Eleven patients at the clinic, including Winile, have learned sign language alongside MSF staff, and are now using it to rebuild their lives.

"I now use sign language to communicate with my children," says Winile. "I try to teach them what I have learned and we are able to communicate.

"My children are still young and they need me.

"Being able to use sign language will help me continue to be a part of their lives."

The DR-TB struggle

Tuberculosis is one of the developing world's biggest killers.

Each year there are 9.4 million new cases, and 1.7 million deaths, 85 percent of which occur in Asia and Africa. 

Swaziland has one of the highest rates of TB and multi-drug resistant TB (MDR-TB) on the planet. Here, 80 percent of people who contract the disease are already HIV positive.

For patients such as Winile, the disease is only part of the problem; it is treatment itself, which is painful, long and often traumatising that makes the journey to recovery a daunting prospect.

TB support in Swaziland Caption
Dr Yuan Huang consults with Nompumelelo, 34, an MDR-TB patient.

Tholakele is on treatment for DR-TB at the MSF-supported hospital in Moneni, central Swaziland. The 39-year-old lives 15 kilometres away, living alone while her husband works in South Africa.
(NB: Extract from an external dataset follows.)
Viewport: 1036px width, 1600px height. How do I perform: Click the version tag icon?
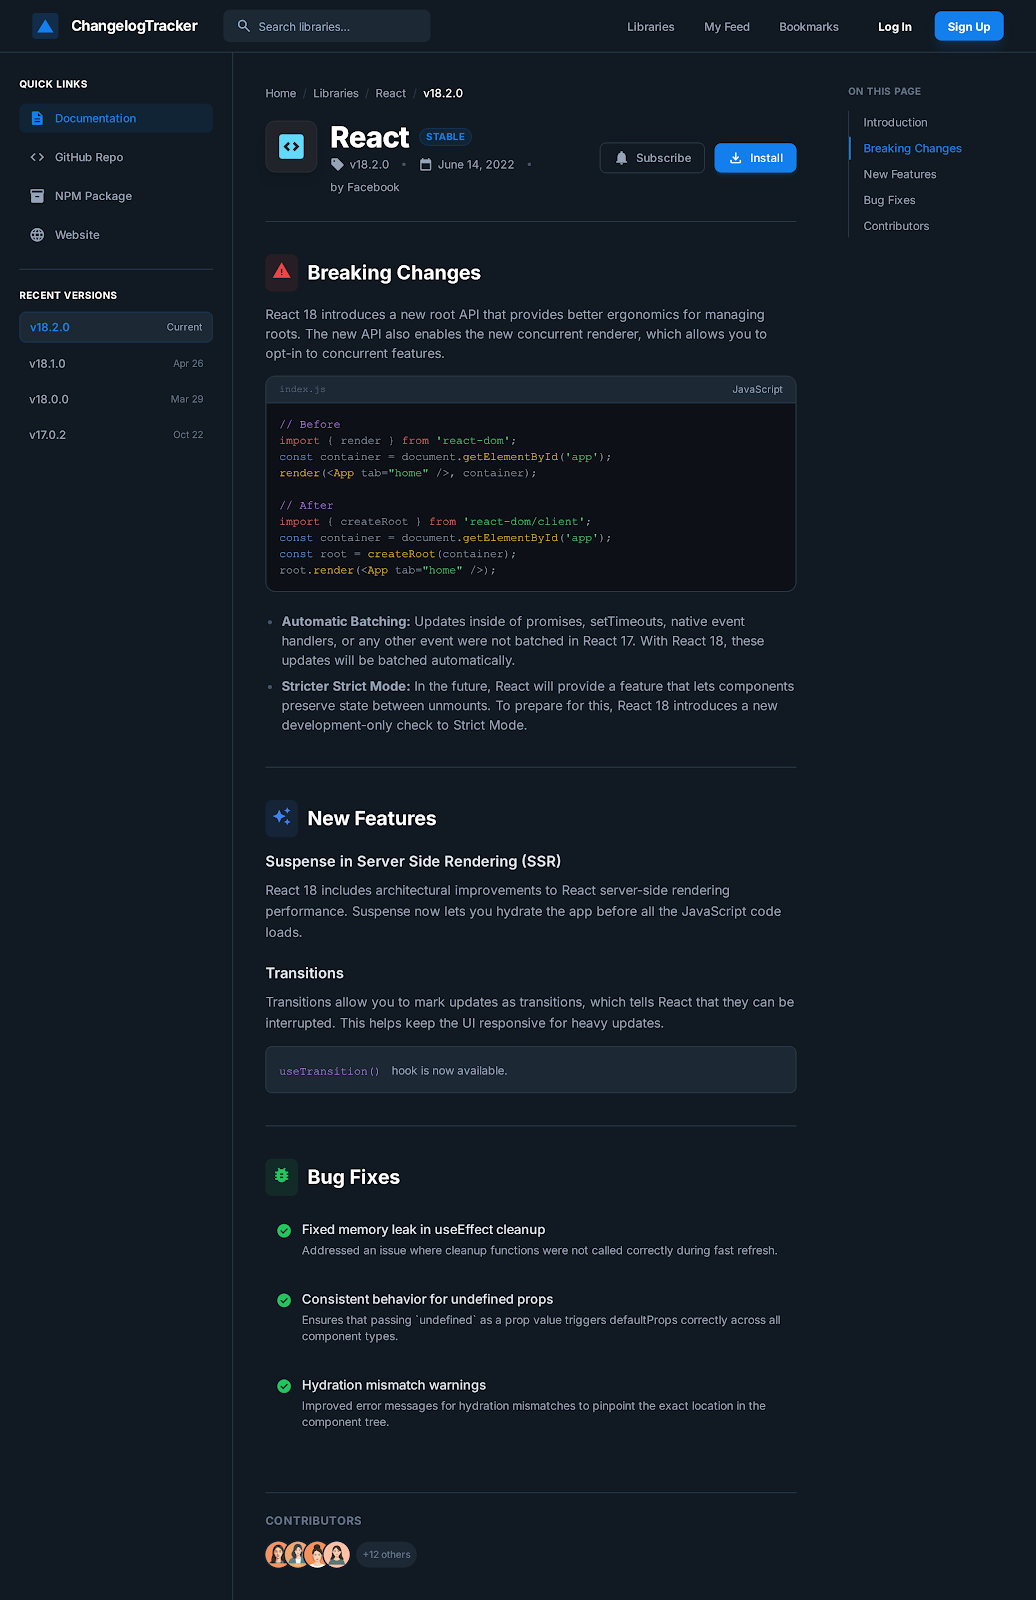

For three months, she travelled by herself to and from the hospital everyday, to receive her injections.

The injections caused her severe pains, which affected her ability to walk.

Because she lived alone, and did not have anyone to help look after her, she was admitted to Moneni hospital for two months.

New treatment, new hope

With the introduction of new treatment, the suffering of DR-TB patients looks to be shorter, less toxic and more viable.

Since January 2014, we have treated 135 patients in Swaziland using a shorter nine to 12 month regimen, as opposed to the previous 24 months. Here, patients receive daily injections for the first four to seven months, followed by a course of tablets.

Alongside this, we are using first new TB medicines in over 50 years: Bedaquiline and Delamanid.

TB support in Swaziland Caption
Bacteria culture tubes for BACTEC™ MGIT™ 960 Mycobacterial detection system in the National TB Reference Laboratory. This device helps to grow and detect TB bacterias and determine drug resistance.

These drugs are for patients with complicated cases of DR-TB, who previously had no treatment options left. 

Crucially, these medications do not incite the same extreme side effects of previous treatments, making it much more appealing to patients.

The results from Bedaquiline are already very promising: Over 90 percent of DR-TB patients treated with the drug have converted within six months. This means TB bacteria can no longer be detected in their lungs and sputum.

Not only are these new drugs providing better medical outcomes, but they are bringing hope to people who previously had none.